大熊猫红细胞悬液样本染色后,根据血细胞特性,使用SSC和FSC参数差异去除掉细胞碎片,血小板及黏连细胞,使用Hoechst染料去除掉有核细胞,获得高纯度大熊猫红细胞,并对分选后细胞悬液浓缩后制片观察进行验证,结果如下(图1)。
大熊猫与亚洲黑熊红细胞膜蛋白SDS-PAGE分析,从结果中发现,条带上大熊猫、亚洲黑熊与人类分布差不多,小鼠明显少于三者。
通过Blast2GO软件对大熊猫及亚洲黑熊红细胞膜蛋白进行质谱原始结果注释,共注释大熊猫可溶性红细胞膜蛋白388种,在亚洲黑熊中共注释出315种红细胞膜蛋白。大熊猫与亚洲黑熊红细胞膜蛋白在细胞上的定位主要在于膜部分、胞外区、胞内区及蛋白复合体,大熊猫红细胞膜蛋白和亚洲黑熊膜蛋白在细胞上的定位位置基本相同。大熊猫和亚洲黑熊膜蛋白发挥催化功能的蛋白从种类上分析差不多,主要有水解酶、转移酶、氧化还原酶和裂解酶;数量上,大熊猫红细胞所含各类酶组分较亚洲黑熊丰富。结果见表1,对这些酶类进行检索后发现,大熊猫较亚洲黑熊在糖酵解及物质转运相关蛋白及酶系有诸多特有蛋白或酶类亚类,结果见表2。

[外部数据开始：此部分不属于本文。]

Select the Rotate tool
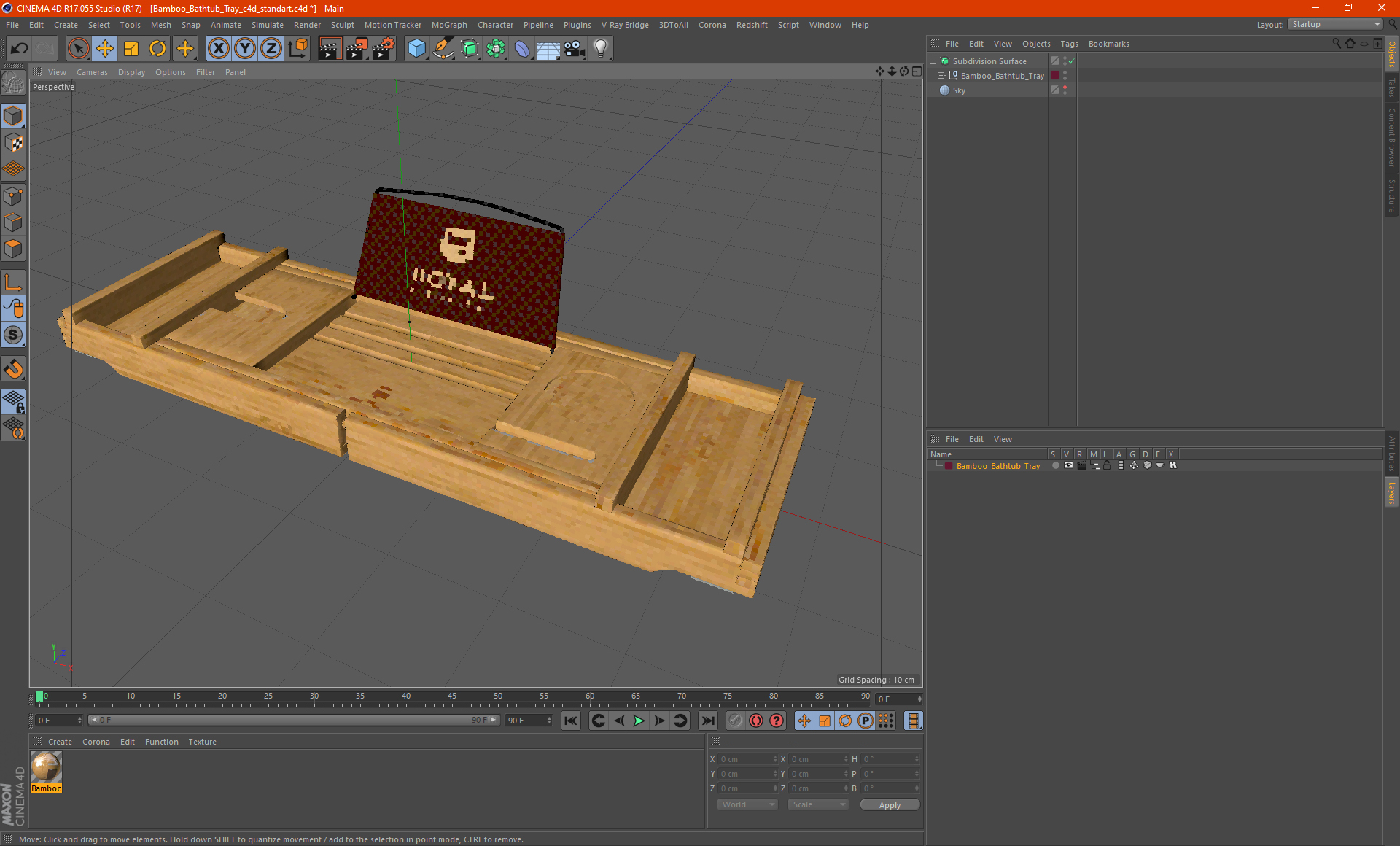The width and height of the screenshot is (1400, 846). (x=158, y=49)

表1 大熊猫、亚洲黑熊膜蛋白质谱检测结果Tab.1 Mass spectrometry results of RBC membrane proteins from giant panda and Asian black bear
在用生物功能对大熊猫及亚洲黑熊膜蛋白进行区分后,对比可知,大熊猫与亚洲黑熊膜蛋白上都发挥了比较相似的作用,如结合、酶催化、生物识别、信号转导和转运,结果发现二者蛋白分类相似,大熊猫比亚洲黑熊红细胞膜上存在约20种与代谢相关蛋白类。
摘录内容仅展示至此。